VW Beetle is a peppy ride that can cruise all day in the 80s

Published: Thursday, January 19, 2006 at 6:01 a.m.
Last Modified: Wednesday, January 18, 2006 at 12:08 p.m.



MSRP: $25,310 EPA Mileage: 22 mpg city, 30 highway Performance/ Power: 2.5 Liter in-line 5-cylinder engine producing 150 horsepower and 170 pound-feet of torque; front wheel drive; 6-speed automatic transmission; power rack and pinion steering; independent strut front suspension; independent track correcting torsion beam rear axel; electronic stability program; anti-slip regulation; electronic differential lock; anti-lock braking system; daytime running lights; driver and front passenger front, head/thorax and side airbags; automatic rollover supports; front and rear power assisted disc brakes; 16-inch alloy wheels.
Interior/ Comfort: AM/FM and XM Satellite radio; single in-dash CD player and MP3 player connector; tilt and telescope steering wheel; power windows; power, heated outside mirrors; front and rear power outlets; rear cargo pass-through sleeve; dashboard flower holder.

Amemory of the 1960s would not be complete without a Volkswagen Bug rolling through it.
In my college days, a VW Bug was a necessity on campus, though few people wanted to own up to it.
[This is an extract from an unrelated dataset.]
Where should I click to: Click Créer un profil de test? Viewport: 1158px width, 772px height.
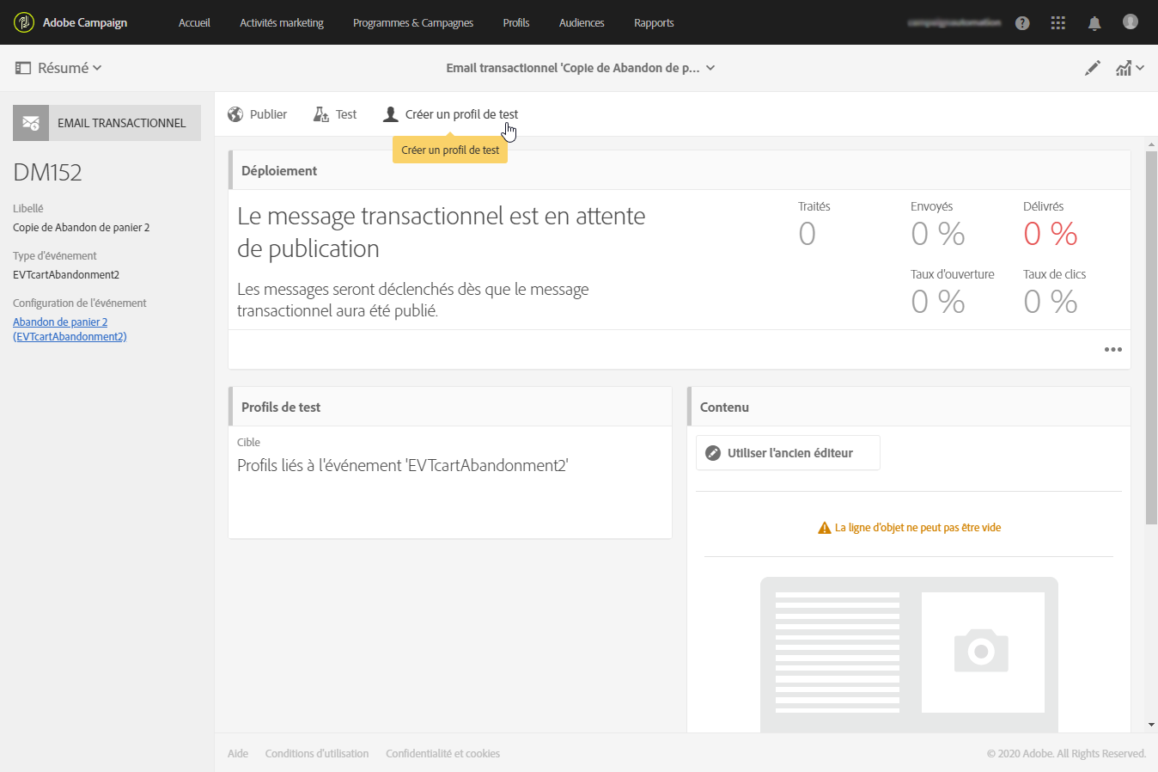click(x=451, y=114)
In those days, four students could each plunk down a quarter, buy four gallons of gas, and roll all over the state with gas to spare. The Beetle, it seemed, could run forever on little more than fumes.
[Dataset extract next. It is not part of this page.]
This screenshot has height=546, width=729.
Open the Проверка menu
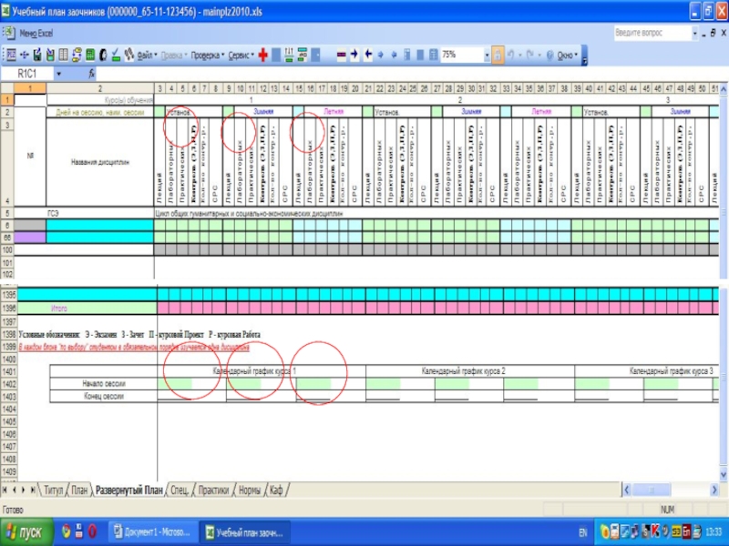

That was a good thing, because the little car didn't have much in the way of power. If there was a steep hill, it was not unusual for three of the guys to get out of the cramped seats, walk to the top and then jump back in. And it was the opposite of cool. The little Bug was considered ugly, a runt which could fit in the trunk of the Cadillac Hogs and stretched Buicks that dominated American roads. So it was often painted with psychedelic colors or fields of flowers that somehow matched the little flower holder on the dashboard.
But while the Hogs have come and gone, the VW Beetle has become a cute Disney star and a fixture on the roads, adding refinements as time went on. And with the new century comes the New Beetle, in two flavors: hard top and convertible.
The Bug has grown up. It lost its ugly duckling image years ago, though it still has the distinctive rolling Beetle shape and still has the trademark flower holder attached to the dash next to the steering column. But the changes inside are many. The Beetle of my youth was a bucket of bolts, but this new Beetle is another vehicle entirely.
The car is wider and the seats bigger and more padded than I remember from my college days. But then, so am I, so the upgrade to leather seats that can be heated on cold days was appreciated. The roof of the convertible is covered with a thick, taut cloth so there are no unsightly cross-beams and bolts from the drop top, giving the interior a wide, clean appearance.
In both the convertible and hard top, the roof arches above the cabin, leaving enough room for the average NBA forward in the front seats, and the average adult in the back.
The thin door posts and extremely wide windows give drivers in both cars an airy, open feeling, even with the convertible top up. Oddly, the top of the dash is about a yard long before it hits the windshield, and the sun visors are, therefore, set so far forward that when opened they barely reach the steering wheel and are useless if the sun is coming in from the side.
In the old days, there would have been a scratchy AM radio which, on a clear night, could pick up WCLK, the legendary rhythm and blues station out of Cincinnati. The new Beetle has advanced its entertainment system, too, and the Bug has AM/FM and XM Satellite Radio, a single CD player and MP3 player capability. The newest innovation is, of course, the hatless Bug, a sight that draws smiles from passersby and other motorists. The convertible top folds down easily, though it does not disappear. It sits on the trunk like a bulky hood on a sweatshirt. There is a leather cover for the roof, and the combination sits up high on the trunk and actually interferes with the rear view. It might have been better if the drop top could have been folded further into the trunk - except that the Bug doesn't have much of a trunk. The rear seats do fold down, however, which makes for adequate storage if there aren't any rear passengers.
The Beetle is also different under the hood. Over the years, the engine has migrated to the front. The four-cylinder engines churn out 150 horsepower, which is more than enough to make the Bug a peppy ride that is quick and nimble in traffic and can cruise all day in the 80s.